** Opening Excerpted records block **
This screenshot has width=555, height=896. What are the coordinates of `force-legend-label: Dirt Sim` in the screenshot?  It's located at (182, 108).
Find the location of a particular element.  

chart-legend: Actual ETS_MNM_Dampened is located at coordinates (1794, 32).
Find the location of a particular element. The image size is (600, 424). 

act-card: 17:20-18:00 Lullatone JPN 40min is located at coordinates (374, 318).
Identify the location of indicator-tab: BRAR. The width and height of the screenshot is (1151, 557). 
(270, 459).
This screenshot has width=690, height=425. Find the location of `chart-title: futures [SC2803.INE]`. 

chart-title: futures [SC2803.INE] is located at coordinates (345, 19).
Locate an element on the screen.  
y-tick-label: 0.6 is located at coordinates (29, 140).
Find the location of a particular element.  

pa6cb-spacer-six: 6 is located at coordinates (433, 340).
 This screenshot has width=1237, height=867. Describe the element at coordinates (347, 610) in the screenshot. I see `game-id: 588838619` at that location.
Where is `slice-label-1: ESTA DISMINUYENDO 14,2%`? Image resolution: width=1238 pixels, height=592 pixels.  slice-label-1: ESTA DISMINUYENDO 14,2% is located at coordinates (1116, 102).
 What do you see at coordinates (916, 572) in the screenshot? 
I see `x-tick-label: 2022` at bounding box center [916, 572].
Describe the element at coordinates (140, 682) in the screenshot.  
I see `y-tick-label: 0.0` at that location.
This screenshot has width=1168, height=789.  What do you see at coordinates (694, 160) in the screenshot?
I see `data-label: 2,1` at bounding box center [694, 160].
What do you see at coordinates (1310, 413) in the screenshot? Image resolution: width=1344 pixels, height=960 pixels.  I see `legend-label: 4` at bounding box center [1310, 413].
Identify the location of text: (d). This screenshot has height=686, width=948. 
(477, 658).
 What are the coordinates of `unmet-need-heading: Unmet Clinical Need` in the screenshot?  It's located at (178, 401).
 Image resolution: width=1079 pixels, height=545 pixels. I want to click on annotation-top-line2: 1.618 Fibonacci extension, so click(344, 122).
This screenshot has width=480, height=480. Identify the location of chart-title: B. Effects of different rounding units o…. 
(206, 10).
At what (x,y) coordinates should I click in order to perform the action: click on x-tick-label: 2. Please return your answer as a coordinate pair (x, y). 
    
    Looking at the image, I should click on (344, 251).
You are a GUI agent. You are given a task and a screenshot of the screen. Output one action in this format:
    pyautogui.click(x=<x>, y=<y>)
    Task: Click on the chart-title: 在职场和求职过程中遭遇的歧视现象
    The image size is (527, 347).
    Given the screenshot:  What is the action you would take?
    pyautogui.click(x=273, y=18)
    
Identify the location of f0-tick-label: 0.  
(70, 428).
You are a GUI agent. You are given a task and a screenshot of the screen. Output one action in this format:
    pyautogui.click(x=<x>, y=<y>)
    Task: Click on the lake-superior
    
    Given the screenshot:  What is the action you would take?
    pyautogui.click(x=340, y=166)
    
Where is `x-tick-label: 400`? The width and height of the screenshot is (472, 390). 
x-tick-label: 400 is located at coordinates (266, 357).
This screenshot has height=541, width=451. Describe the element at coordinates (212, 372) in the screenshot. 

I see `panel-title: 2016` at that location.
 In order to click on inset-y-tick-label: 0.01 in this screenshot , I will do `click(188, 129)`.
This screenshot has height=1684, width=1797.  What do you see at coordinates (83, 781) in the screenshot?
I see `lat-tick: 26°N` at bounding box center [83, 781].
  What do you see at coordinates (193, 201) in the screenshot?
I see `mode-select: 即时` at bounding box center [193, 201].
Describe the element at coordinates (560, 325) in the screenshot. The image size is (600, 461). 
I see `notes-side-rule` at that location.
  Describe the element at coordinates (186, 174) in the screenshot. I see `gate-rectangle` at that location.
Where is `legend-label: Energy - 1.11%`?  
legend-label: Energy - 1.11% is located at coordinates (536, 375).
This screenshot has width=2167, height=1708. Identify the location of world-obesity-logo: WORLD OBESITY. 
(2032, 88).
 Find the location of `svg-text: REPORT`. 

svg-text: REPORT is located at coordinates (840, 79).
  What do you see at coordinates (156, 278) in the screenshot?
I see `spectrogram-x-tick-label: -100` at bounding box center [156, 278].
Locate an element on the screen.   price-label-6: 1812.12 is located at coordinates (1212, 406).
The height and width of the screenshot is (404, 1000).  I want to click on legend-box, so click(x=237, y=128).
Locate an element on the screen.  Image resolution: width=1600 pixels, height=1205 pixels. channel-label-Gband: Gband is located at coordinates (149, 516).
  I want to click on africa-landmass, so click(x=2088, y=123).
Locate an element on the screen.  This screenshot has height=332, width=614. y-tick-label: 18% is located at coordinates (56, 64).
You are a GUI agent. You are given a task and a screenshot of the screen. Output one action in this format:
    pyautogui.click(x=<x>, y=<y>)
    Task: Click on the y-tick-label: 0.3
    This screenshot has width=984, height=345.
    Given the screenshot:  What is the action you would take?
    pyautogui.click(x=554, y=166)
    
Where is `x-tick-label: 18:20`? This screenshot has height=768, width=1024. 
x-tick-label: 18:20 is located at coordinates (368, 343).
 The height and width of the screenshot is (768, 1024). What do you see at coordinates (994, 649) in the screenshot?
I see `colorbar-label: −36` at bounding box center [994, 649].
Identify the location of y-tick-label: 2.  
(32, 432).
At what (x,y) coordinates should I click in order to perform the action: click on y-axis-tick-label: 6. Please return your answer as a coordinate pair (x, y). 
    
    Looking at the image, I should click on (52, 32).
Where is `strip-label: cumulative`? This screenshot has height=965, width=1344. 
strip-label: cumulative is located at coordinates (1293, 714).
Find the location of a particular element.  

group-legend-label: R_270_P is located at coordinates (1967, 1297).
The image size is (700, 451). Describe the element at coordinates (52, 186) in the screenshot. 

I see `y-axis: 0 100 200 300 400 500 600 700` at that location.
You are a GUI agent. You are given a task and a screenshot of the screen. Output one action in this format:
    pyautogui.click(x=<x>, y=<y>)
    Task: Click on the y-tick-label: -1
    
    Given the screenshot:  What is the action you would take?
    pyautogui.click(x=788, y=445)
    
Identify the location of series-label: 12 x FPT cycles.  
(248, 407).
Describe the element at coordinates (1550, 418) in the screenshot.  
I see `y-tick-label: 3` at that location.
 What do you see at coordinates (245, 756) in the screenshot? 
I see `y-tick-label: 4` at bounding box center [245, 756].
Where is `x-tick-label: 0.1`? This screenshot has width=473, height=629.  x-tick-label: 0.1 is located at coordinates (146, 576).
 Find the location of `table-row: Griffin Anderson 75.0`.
** Closing Excerpted records block **
## [Task description]
Rewrite the listing above, replacing "Identify the location of" with "Determine the position of" and leaving everything else unchanged.

## [Your response]
This screenshot has width=555, height=896. What are the coordinates of `force-legend-label: Dirt Sim` in the screenshot?  It's located at (182, 108).
Find the location of a particular element.  

chart-legend: Actual ETS_MNM_Dampened is located at coordinates (1794, 32).
Find the location of a particular element. The image size is (600, 424). 

act-card: 17:20-18:00 Lullatone JPN 40min is located at coordinates (374, 318).
Determine the position of indicator-tab: BRAR. The width and height of the screenshot is (1151, 557). 
(270, 459).
This screenshot has width=690, height=425. Find the location of `chart-title: futures [SC2803.INE]`. 

chart-title: futures [SC2803.INE] is located at coordinates (345, 19).
Locate an element on the screen.  
y-tick-label: 0.6 is located at coordinates (29, 140).
Find the location of a particular element.  

pa6cb-spacer-six: 6 is located at coordinates (433, 340).
 This screenshot has width=1237, height=867. Describe the element at coordinates (347, 610) in the screenshot. I see `game-id: 588838619` at that location.
Where is `slice-label-1: ESTA DISMINUYENDO 14,2%`? Image resolution: width=1238 pixels, height=592 pixels.  slice-label-1: ESTA DISMINUYENDO 14,2% is located at coordinates (1116, 102).
 What do you see at coordinates (916, 572) in the screenshot? 
I see `x-tick-label: 2022` at bounding box center [916, 572].
Describe the element at coordinates (140, 682) in the screenshot.  
I see `y-tick-label: 0.0` at that location.
This screenshot has width=1168, height=789.  What do you see at coordinates (694, 160) in the screenshot?
I see `data-label: 2,1` at bounding box center [694, 160].
What do you see at coordinates (1310, 413) in the screenshot? Image resolution: width=1344 pixels, height=960 pixels.  I see `legend-label: 4` at bounding box center [1310, 413].
Determine the position of text: (d). This screenshot has height=686, width=948. 
(477, 658).
 What are the coordinates of `unmet-need-heading: Unmet Clinical Need` in the screenshot?  It's located at (178, 401).
 Image resolution: width=1079 pixels, height=545 pixels. I want to click on annotation-top-line2: 1.618 Fibonacci extension, so click(344, 122).
This screenshot has width=480, height=480. Determine the position of chart-title: B. Effects of different rounding units o…. 
(206, 10).
At what (x,y) coordinates should I click in order to perform the action: click on x-tick-label: 2. Please return your answer as a coordinate pair (x, y). 
    
    Looking at the image, I should click on (344, 251).
You are a GUI agent. You are given a task and a screenshot of the screen. Output one action in this format:
    pyautogui.click(x=<x>, y=<y>)
    Task: Click on the chart-title: 在职场和求职过程中遭遇的歧视现象
    The image size is (527, 347).
    Given the screenshot:  What is the action you would take?
    pyautogui.click(x=273, y=18)
    
Determine the position of f0-tick-label: 0.  
(70, 428).
You are a GUI agent. You are given a task and a screenshot of the screen. Output one action in this format:
    pyautogui.click(x=<x>, y=<y>)
    Task: Click on the lake-superior
    
    Given the screenshot:  What is the action you would take?
    pyautogui.click(x=340, y=166)
    
Where is `x-tick-label: 400`? The width and height of the screenshot is (472, 390). 
x-tick-label: 400 is located at coordinates (266, 357).
This screenshot has height=541, width=451. Describe the element at coordinates (212, 372) in the screenshot. 

I see `panel-title: 2016` at that location.
 In order to click on inset-y-tick-label: 0.01 in this screenshot , I will do `click(188, 129)`.
This screenshot has height=1684, width=1797.  What do you see at coordinates (83, 781) in the screenshot?
I see `lat-tick: 26°N` at bounding box center [83, 781].
  What do you see at coordinates (193, 201) in the screenshot?
I see `mode-select: 即时` at bounding box center [193, 201].
Describe the element at coordinates (560, 325) in the screenshot. The image size is (600, 461). 
I see `notes-side-rule` at that location.
  Describe the element at coordinates (186, 174) in the screenshot. I see `gate-rectangle` at that location.
Where is `legend-label: Energy - 1.11%`?  
legend-label: Energy - 1.11% is located at coordinates (536, 375).
This screenshot has width=2167, height=1708. Determine the position of world-obesity-logo: WORLD OBESITY. 
(2032, 88).
 Find the location of `svg-text: REPORT`. 

svg-text: REPORT is located at coordinates (840, 79).
  What do you see at coordinates (156, 278) in the screenshot?
I see `spectrogram-x-tick-label: -100` at bounding box center [156, 278].
Locate an element on the screen.   price-label-6: 1812.12 is located at coordinates (1212, 406).
The height and width of the screenshot is (404, 1000).  I want to click on legend-box, so click(x=237, y=128).
Locate an element on the screen.  Image resolution: width=1600 pixels, height=1205 pixels. channel-label-Gband: Gband is located at coordinates (149, 516).
  I want to click on africa-landmass, so click(x=2088, y=123).
Locate an element on the screen.  This screenshot has height=332, width=614. y-tick-label: 18% is located at coordinates (56, 64).
You are a GUI agent. You are given a task and a screenshot of the screen. Output one action in this format:
    pyautogui.click(x=<x>, y=<y>)
    Task: Click on the y-tick-label: 0.3
    This screenshot has width=984, height=345.
    Given the screenshot:  What is the action you would take?
    pyautogui.click(x=554, y=166)
    
Where is `x-tick-label: 18:20`? This screenshot has height=768, width=1024. 
x-tick-label: 18:20 is located at coordinates (368, 343).
 The height and width of the screenshot is (768, 1024). What do you see at coordinates (994, 649) in the screenshot?
I see `colorbar-label: −36` at bounding box center [994, 649].
Determine the position of y-tick-label: 2.  
(32, 432).
At what (x,y) coordinates should I click in order to perform the action: click on y-axis-tick-label: 6. Please return your answer as a coordinate pair (x, y). 
    
    Looking at the image, I should click on (52, 32).
Where is `strip-label: cumulative`? This screenshot has height=965, width=1344. 
strip-label: cumulative is located at coordinates (1293, 714).
Find the location of a particular element.  

group-legend-label: R_270_P is located at coordinates (1967, 1297).
The image size is (700, 451). Describe the element at coordinates (52, 186) in the screenshot. 

I see `y-axis: 0 100 200 300 400 500 600 700` at that location.
You are a GUI agent. You are given a task and a screenshot of the screen. Output one action in this format:
    pyautogui.click(x=<x>, y=<y>)
    Task: Click on the y-tick-label: -1
    
    Given the screenshot:  What is the action you would take?
    pyautogui.click(x=788, y=445)
    
Determine the position of series-label: 12 x FPT cycles.  
(248, 407).
Describe the element at coordinates (1550, 418) in the screenshot.  
I see `y-tick-label: 3` at that location.
 What do you see at coordinates (245, 756) in the screenshot? 
I see `y-tick-label: 4` at bounding box center [245, 756].
Where is `x-tick-label: 0.1`? This screenshot has width=473, height=629.  x-tick-label: 0.1 is located at coordinates (146, 576).
 Find the location of `table-row: Griffin Anderson 75.0`.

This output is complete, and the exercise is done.